Brief
Copy the full listing exactly, word for word.
################
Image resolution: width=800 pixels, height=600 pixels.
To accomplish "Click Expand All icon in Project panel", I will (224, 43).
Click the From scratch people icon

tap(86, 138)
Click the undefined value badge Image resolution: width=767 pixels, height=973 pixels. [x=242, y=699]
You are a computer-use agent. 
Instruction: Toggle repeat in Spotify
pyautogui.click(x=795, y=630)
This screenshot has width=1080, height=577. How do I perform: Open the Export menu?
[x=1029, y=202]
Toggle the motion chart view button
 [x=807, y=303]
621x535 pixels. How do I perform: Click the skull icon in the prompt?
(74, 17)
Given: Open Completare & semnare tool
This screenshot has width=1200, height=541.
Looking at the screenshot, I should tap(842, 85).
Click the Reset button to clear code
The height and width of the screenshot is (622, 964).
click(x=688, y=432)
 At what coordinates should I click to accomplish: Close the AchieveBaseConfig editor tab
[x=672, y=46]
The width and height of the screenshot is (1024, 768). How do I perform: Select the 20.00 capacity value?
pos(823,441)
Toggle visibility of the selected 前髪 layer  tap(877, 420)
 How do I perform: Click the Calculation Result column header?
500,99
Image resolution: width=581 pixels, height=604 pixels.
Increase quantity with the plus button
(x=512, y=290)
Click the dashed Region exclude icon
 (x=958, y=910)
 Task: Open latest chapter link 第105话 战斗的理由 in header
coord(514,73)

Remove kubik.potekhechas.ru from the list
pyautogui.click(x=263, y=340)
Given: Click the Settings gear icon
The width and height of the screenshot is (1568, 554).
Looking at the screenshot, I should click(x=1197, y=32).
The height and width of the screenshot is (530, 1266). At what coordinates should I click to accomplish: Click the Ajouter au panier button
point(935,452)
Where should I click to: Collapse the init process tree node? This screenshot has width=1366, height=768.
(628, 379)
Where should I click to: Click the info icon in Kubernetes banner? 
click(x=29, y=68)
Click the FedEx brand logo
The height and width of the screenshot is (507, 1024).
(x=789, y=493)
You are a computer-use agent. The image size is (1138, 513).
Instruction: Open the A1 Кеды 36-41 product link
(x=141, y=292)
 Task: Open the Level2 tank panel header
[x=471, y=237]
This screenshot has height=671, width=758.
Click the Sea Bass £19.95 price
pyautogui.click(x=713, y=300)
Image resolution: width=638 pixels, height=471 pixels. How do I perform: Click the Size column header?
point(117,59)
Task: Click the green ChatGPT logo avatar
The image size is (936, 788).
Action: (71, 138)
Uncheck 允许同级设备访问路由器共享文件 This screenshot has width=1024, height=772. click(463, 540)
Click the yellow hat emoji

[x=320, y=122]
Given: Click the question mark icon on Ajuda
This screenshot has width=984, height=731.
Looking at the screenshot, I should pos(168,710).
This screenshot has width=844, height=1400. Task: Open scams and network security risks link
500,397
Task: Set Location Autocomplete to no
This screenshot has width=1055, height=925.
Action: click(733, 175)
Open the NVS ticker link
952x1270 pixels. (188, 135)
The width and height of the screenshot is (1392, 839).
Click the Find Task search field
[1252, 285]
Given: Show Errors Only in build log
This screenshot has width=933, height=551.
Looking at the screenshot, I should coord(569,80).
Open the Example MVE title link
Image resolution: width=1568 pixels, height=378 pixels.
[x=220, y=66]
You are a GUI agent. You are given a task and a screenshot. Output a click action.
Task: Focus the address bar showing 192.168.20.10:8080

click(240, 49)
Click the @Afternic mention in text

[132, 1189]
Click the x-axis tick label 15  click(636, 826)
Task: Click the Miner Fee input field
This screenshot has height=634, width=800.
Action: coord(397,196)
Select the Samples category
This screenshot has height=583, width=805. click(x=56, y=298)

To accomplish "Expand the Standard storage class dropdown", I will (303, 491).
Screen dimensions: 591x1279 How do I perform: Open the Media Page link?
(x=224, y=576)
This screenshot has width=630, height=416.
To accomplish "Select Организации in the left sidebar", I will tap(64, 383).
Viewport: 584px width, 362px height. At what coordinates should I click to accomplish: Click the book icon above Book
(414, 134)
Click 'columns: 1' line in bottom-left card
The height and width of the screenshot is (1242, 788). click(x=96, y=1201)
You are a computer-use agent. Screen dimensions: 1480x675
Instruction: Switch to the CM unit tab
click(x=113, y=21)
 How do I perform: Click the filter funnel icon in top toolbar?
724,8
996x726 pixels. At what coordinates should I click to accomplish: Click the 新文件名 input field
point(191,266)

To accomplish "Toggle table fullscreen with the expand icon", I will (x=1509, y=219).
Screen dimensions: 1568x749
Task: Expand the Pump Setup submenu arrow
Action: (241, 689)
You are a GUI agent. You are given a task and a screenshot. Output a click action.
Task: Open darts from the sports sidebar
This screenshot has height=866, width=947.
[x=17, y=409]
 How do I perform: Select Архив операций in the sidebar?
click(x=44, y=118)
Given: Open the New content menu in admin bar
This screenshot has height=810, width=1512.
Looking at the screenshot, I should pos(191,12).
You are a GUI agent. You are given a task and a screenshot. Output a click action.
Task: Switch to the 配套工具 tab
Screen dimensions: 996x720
################
Response box
Image resolution: width=800 pixels, height=600 pixels.
To accomplish "Click Expand All icon in Project panel", I will (224, 43).
Click the From scratch people icon

tap(86, 138)
Click the undefined value badge Image resolution: width=767 pixels, height=973 pixels. [x=242, y=699]
You are a computer-use agent. 
Instruction: Toggle repeat in Spotify
pyautogui.click(x=795, y=630)
This screenshot has width=1080, height=577. How do I perform: Open the Export menu?
[x=1029, y=202]
Toggle the motion chart view button
 [x=807, y=303]
621x535 pixels. How do I perform: Click the skull icon in the prompt?
(74, 17)
Given: Open Completare & semnare tool
This screenshot has width=1200, height=541.
Looking at the screenshot, I should tap(842, 85).
Click the Reset button to clear code
The height and width of the screenshot is (622, 964).
click(x=688, y=432)
 At what coordinates should I click to accomplish: Close the AchieveBaseConfig editor tab
[x=672, y=46]
The width and height of the screenshot is (1024, 768). How do I perform: Select the 20.00 capacity value?
pos(823,441)
Toggle visibility of the selected 前髪 layer  tap(877, 420)
 How do I perform: Click the Calculation Result column header?
500,99
Image resolution: width=581 pixels, height=604 pixels.
Increase quantity with the plus button
(x=512, y=290)
Click the dashed Region exclude icon
 (x=958, y=910)
 Task: Open latest chapter link 第105话 战斗的理由 in header
coord(514,73)

Remove kubik.potekhechas.ru from the list
pyautogui.click(x=263, y=340)
Given: Click the Settings gear icon
The width and height of the screenshot is (1568, 554).
Looking at the screenshot, I should click(x=1197, y=32).
The height and width of the screenshot is (530, 1266). At what coordinates should I click to accomplish: Click the Ajouter au panier button
point(935,452)
Where should I click to: Collapse the init process tree node? This screenshot has width=1366, height=768.
(628, 379)
Where should I click to: Click the info icon in Kubernetes banner? 
click(x=29, y=68)
Click the FedEx brand logo
The height and width of the screenshot is (507, 1024).
(x=789, y=493)
You are a computer-use agent. The image size is (1138, 513).
Instruction: Open the A1 Кеды 36-41 product link
(x=141, y=292)
 Task: Open the Level2 tank panel header
[x=471, y=237]
This screenshot has height=671, width=758.
Click the Sea Bass £19.95 price
pyautogui.click(x=713, y=300)
Image resolution: width=638 pixels, height=471 pixels. How do I perform: Click the Size column header?
point(117,59)
Task: Click the green ChatGPT logo avatar
The image size is (936, 788).
Action: (71, 138)
Uncheck 允许同级设备访问路由器共享文件 This screenshot has width=1024, height=772. click(463, 540)
Click the yellow hat emoji

[x=320, y=122]
Given: Click the question mark icon on Ajuda
This screenshot has width=984, height=731.
Looking at the screenshot, I should pos(168,710).
This screenshot has width=844, height=1400. Task: Open scams and network security risks link
500,397
Task: Set Location Autocomplete to no
This screenshot has width=1055, height=925.
Action: click(733, 175)
Open the NVS ticker link
952x1270 pixels. (188, 135)
The width and height of the screenshot is (1392, 839).
Click the Find Task search field
[1252, 285]
Given: Show Errors Only in build log
This screenshot has width=933, height=551.
Looking at the screenshot, I should coord(569,80).
Open the Example MVE title link
Image resolution: width=1568 pixels, height=378 pixels.
[x=220, y=66]
You are a GUI agent. You are given a task and a screenshot. Output a click action.
Task: Focus the address bar showing 192.168.20.10:8080

click(240, 49)
Click the @Afternic mention in text

[132, 1189]
Click the x-axis tick label 15  click(636, 826)
Task: Click the Miner Fee input field
This screenshot has height=634, width=800.
Action: coord(397,196)
Select the Samples category
This screenshot has height=583, width=805. click(x=56, y=298)

To accomplish "Expand the Standard storage class dropdown", I will (303, 491).
Screen dimensions: 591x1279 How do I perform: Open the Media Page link?
(x=224, y=576)
This screenshot has width=630, height=416.
To accomplish "Select Организации in the left sidebar", I will tap(64, 383).
Viewport: 584px width, 362px height. At what coordinates should I click to accomplish: Click the book icon above Book
(414, 134)
Click 'columns: 1' line in bottom-left card
The height and width of the screenshot is (1242, 788). click(x=96, y=1201)
You are a computer-use agent. Screen dimensions: 1480x675
Instruction: Switch to the CM unit tab
click(x=113, y=21)
 How do I perform: Click the filter funnel icon in top toolbar?
724,8
996x726 pixels. At what coordinates should I click to accomplish: Click the 新文件名 input field
point(191,266)

To accomplish "Toggle table fullscreen with the expand icon", I will (x=1509, y=219).
Screen dimensions: 1568x749
Task: Expand the Pump Setup submenu arrow
Action: (241, 689)
You are a GUI agent. You are given a task and a screenshot. Output a click action.
Task: Open darts from the sports sidebar
This screenshot has height=866, width=947.
[x=17, y=409]
 How do I perform: Select Архив операций in the sidebar?
click(x=44, y=118)
Given: Open the New content menu in admin bar
This screenshot has height=810, width=1512.
Looking at the screenshot, I should pos(191,12).
You are a GUI agent. You are given a task and a screenshot. Output a click action.
Task: Switch to the 配套工具 tab
Screen dimensions: 996x720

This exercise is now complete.